Dostoyevski'nin ruhsal çözümlemelerinin tadı vardır romanda ve Hamsun'da, Dostoyevski'nin etkisini görürüz.
Kafka ki modern romanın en büyük absürt yazarıdır ama Hamsun bunu ilk çıkış romanı 'Açlık'ta yapmıştır.
Kafka büyük bir ihtimalle Knut Hamsunun okumuş ve etkisi altında kalmış(böyle söylenir).
James Joyce'un 'Odysseus'u Bilinç akışı tekniğinin ilk kullanıldığı kitap olduğu söylenir ama Hamsun ,Açlık'ta bunu da kulanmıştır.
Bu yönleriyle 'Açlık' büyük bir romandır ve bir çok edebiyat yazım çeşitlerini içinde barındırır.
Roman kahramanın adı yoktur ,yiyeceği yoktur ama tek tutkusu vardır oda yazmaktır.
Hamsun romanında açlığın insan üzerindeki psikolojik ve fizyolojik etkilerini inceler ve iki tane dilemma yaratır . Açlıktan nefret eder ama yine de açlıkta teselli bulur.
Tanrıdan uzaklaşmaya başlar çünkü onu bu kötü koşullara sokanın o olduğunu sorgular fakat Tanrının var olmadığını öncesinde bilmektedir.

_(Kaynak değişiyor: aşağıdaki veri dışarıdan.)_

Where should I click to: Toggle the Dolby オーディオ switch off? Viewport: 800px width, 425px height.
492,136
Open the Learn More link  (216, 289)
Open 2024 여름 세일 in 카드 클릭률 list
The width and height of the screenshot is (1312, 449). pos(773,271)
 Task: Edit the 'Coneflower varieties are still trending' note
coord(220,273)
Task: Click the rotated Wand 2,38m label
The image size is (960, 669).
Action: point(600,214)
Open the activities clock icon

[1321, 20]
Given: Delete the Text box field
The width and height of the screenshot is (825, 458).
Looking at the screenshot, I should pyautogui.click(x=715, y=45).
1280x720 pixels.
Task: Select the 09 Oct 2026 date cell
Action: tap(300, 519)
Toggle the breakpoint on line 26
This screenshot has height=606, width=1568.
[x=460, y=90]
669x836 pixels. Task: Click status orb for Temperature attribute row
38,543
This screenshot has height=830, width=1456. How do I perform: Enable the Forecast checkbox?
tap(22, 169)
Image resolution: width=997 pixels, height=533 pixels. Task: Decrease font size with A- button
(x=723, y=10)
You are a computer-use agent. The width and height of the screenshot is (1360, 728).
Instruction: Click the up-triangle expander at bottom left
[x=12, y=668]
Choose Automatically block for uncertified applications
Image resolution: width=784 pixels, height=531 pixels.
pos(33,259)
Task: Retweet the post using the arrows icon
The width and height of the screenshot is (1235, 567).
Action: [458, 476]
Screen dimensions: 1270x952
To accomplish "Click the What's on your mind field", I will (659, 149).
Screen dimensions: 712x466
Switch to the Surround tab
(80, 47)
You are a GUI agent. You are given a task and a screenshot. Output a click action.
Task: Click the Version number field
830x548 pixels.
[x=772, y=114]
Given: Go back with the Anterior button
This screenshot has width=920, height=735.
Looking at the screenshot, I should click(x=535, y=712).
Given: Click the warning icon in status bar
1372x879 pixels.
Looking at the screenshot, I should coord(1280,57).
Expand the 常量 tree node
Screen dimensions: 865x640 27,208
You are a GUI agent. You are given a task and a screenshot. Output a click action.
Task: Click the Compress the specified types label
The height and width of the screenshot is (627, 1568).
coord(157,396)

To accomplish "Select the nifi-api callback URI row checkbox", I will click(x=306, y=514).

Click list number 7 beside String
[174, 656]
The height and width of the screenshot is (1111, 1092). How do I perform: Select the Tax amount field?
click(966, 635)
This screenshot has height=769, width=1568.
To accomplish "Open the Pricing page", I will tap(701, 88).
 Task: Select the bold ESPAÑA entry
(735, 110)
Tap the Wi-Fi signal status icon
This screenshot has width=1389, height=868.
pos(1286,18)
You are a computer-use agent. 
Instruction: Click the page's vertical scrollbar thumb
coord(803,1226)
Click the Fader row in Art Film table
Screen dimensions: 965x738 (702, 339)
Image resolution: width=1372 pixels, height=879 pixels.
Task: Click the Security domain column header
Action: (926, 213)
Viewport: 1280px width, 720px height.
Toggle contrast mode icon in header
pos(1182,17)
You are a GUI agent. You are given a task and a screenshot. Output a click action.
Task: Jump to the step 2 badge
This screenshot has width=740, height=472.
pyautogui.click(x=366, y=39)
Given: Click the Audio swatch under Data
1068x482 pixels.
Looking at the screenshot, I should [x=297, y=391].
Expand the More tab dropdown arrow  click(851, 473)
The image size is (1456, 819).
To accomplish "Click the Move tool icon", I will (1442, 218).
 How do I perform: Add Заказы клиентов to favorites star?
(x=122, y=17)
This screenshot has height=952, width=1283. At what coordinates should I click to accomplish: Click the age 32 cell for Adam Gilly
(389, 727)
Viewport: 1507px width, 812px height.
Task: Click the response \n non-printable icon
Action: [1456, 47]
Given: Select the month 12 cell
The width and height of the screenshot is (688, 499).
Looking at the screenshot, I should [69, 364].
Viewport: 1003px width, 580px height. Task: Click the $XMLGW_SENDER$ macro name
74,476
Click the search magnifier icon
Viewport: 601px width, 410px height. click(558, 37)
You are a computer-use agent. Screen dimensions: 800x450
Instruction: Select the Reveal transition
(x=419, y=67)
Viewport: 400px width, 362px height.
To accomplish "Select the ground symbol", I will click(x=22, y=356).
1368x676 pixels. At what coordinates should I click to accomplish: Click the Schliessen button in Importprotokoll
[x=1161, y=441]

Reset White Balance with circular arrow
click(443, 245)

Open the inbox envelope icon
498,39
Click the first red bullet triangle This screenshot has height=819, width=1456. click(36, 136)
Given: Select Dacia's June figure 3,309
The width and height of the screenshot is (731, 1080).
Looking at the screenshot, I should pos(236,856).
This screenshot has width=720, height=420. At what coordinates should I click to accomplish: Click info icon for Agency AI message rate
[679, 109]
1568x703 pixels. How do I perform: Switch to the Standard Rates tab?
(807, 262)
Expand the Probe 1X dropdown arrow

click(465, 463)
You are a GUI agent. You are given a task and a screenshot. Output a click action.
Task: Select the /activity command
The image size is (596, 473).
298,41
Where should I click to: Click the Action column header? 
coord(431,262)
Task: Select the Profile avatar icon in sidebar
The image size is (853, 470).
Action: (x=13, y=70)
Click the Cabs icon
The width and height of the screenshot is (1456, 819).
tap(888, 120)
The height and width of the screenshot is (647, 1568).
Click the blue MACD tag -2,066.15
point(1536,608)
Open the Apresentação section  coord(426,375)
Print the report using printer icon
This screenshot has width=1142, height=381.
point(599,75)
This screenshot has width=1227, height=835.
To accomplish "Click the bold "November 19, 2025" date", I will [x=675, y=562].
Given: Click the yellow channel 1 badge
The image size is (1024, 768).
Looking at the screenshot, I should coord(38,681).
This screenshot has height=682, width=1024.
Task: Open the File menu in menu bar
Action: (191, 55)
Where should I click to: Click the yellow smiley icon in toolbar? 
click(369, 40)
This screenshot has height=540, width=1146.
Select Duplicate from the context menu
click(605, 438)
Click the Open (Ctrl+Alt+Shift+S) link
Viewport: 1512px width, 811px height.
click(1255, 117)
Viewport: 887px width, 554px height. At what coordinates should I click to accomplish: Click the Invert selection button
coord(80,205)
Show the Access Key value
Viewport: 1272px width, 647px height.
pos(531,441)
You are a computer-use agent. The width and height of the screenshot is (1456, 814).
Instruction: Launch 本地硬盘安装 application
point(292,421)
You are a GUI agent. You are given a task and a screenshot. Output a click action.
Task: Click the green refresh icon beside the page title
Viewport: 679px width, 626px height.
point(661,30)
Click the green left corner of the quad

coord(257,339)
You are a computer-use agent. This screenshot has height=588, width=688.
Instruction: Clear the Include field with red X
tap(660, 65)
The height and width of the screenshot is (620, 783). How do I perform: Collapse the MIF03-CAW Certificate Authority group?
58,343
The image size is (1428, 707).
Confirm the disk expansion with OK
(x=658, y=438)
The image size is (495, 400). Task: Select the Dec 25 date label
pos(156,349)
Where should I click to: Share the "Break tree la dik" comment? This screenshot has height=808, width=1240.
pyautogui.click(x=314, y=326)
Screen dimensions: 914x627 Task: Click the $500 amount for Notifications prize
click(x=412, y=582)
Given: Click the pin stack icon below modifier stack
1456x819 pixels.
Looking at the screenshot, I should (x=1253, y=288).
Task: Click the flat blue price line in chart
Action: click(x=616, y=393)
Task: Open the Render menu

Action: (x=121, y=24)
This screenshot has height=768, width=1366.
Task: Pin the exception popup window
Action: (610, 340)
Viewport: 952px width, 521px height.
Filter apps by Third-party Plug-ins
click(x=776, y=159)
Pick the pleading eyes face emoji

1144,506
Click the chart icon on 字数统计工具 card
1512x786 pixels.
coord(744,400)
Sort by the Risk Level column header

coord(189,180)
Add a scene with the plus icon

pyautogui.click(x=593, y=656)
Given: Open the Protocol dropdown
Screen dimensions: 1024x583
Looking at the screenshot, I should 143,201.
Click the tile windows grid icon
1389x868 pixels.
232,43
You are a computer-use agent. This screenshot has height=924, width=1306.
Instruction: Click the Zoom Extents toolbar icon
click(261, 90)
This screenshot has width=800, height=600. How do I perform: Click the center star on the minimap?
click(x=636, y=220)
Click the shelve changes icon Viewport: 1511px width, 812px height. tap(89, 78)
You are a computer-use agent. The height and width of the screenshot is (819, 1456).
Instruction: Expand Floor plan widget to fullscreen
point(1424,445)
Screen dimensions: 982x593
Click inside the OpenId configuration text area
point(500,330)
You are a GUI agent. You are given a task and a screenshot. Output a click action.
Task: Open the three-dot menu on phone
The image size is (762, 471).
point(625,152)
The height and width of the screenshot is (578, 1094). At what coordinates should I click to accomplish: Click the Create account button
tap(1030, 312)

Zira yazması için bu iki dilemma bir elzemdir.
.
Roman,modern şehir hayatına yabancılaşmanın hikayesidir ve bunu açlık ve Tanrı'dan yola çıkarak yapar.
Okuru yavaş yavaş cesur yeni bir dünyanın içine çeker .
Burada ben'in çözülümü,kimlik arayışı,bilinç dışına derin dalışlar ve dehlizlerle dolu bir iç dünya vardır.
Tek kesinliğin kesinsizlik olduğu ve hatta bunun bile kesin olmadığı ,bir dünya.
Hamsun,bununla birlikte görsel bir şölen de sunar ve sanki bir tiyatro sahnesindeymiş gibi hikayeyi gözümüzün ününe getirir . Roman sanatın (pitoresk bir manzara) ve edebiyatın güzel bir sunumudur.
Paul Aster ,Ay Sarayı romanında bu açlık konusunu işler. Birinci bölümü çok iyidir ama romanın diğer bölümü için aynı şeyi söylemeyeceğim.
Paul Aster ,Hamsun'un etkisinde kalan bir yazardır.